—Richard Albert, Boston College Law School
“Five Questions with … ” is a brand new feature at I-CONnect. We will periodically invite a public law scholar to answer five questions about his or her research.
Gráinne de Búrca joined the NYU Law faculty in 2011. Before joining NYU, she held tenured posts as professor at Harvard Law School, Fordham Law School, and at the European University Institute in Florence. Before that, she was Fellow of Somerville College and lecturer in law at Oxford University from 1990 to 1998. She was deputy director of the Center for European and Comparative law at Oxford University, and co-director of the Academy of European Law at the EUI in Florence. She has also been a visiting professor at Columbia Law School, a member of NYU’s Global Law faculty and Straus Inaugural Fellow at NYU.
Her main field of research and expertise is European Union law, and she has written widely on questions of European constitutional law and governance, human rights and discrimination, and international relations. She studied law at University College Dublin and the University of Michigan and was admitted to the bar at Kings Inns, Dublin. She is co-editor of the Oxford University Press series Oxford Studies in European Law, and co-author of the leading OUP textbook EU Law, currently in its sixth edition. She is co-editor-in-chief of the International Journal of Constitutional Law (I•CON) and serves on the editorial board of the European Law Journal and the Journal of Common Market Studies, and on the advisory board of numerous other journals.
1. Tell us about something you are working on right now.
I have been working for a while on a project concerning the uneven use of European Union anti-discrimination legislation in national courts. I am trying to find an explanation (or explanations) for the paucity of cases being referred to the European Court of justice dealing with issues of racial and religious discrimination, despite the existence of robust EU anti-discrimination legislation in these fields for over 14 years, and despite there being no shortage of conflicts arising on these issues.
2. How and when do you write? Do you have a routine or do you write whenever and wherever you find the time?
Oddly, I find that I write best whenever I am busiest with other issues (teaching, administration, conference travel etc). Pressure helps me to write. In theory I would like to think I am most productive while on sabbatical leave or during the vacations between semesters, but the reality is that I write most effectively when I have real deadlines. And I need to be disconnected from the internet when I write! Otherwise, no particular routine.
3. Whose scholarship jumps to the top of your reading list when she or he publishes something new?
There are quite a number of authors whose work I always value reading, but it seems invidious or arbitrary (and maybe ill-advised!) to single out any one.
4. Is there an article or book that influenced you as a student and that continues today to be an important reference point for you?
Robert Keohane’s book After Hegemony was an important work for me, and Joseph Weiler’s article “The Dual Character of Supranationalism” first led me to become really interested in issues of European integration.
5. What are some of the big questions ripe for inquiry in your area of research interest?

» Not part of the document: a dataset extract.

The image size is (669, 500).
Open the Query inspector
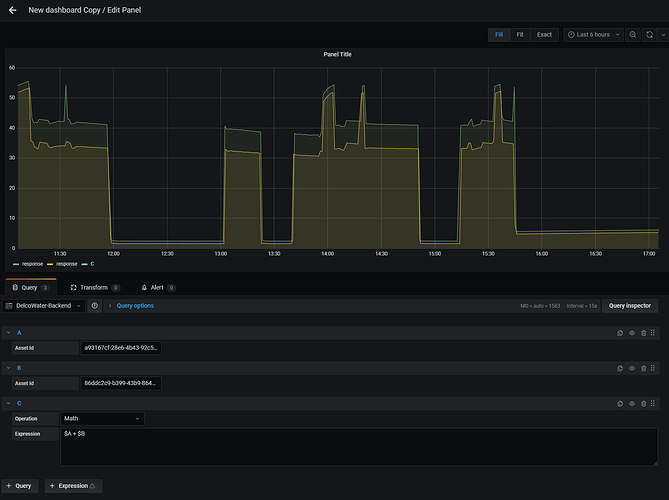pos(630,306)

The turbulent state of the European Union today (indeed, the turbulent state of many democracies and of the global order more generally) has – despite the anxiety to which it gives rise – given rise to many important questions for scholars to address. Apart from the obvious and compelling questions concerning the challenges to constitutional values and institutions across many jurisdictions created by the rise of illiberal populism and the election of leaders who seek to consolidate power and to remove constitutional checks and balances, there is also a series of important questions to be asked about the apparent decline in support for transnational cooperation and integration. These include questions about the conditions for successful forms of transnational integration, and the conditions under which support for such organizations weakens and declines. The EU represents a dense and highly developed form of transnational cooperation, but a similar decline in support is evident also in the withdrawal from – or challenges mounted by – various states and governments to a range of other international institutions and organizations. The question of what kinds of reform to international institutions and organizations (including the EU) may be necessary for their continuation and in order for them to successfully address global and transnational problems seem both intellectually as well as practically urgent, as does the question what kind of innovative institutions or organizations might be imagined to deal with the specific challenges presented today.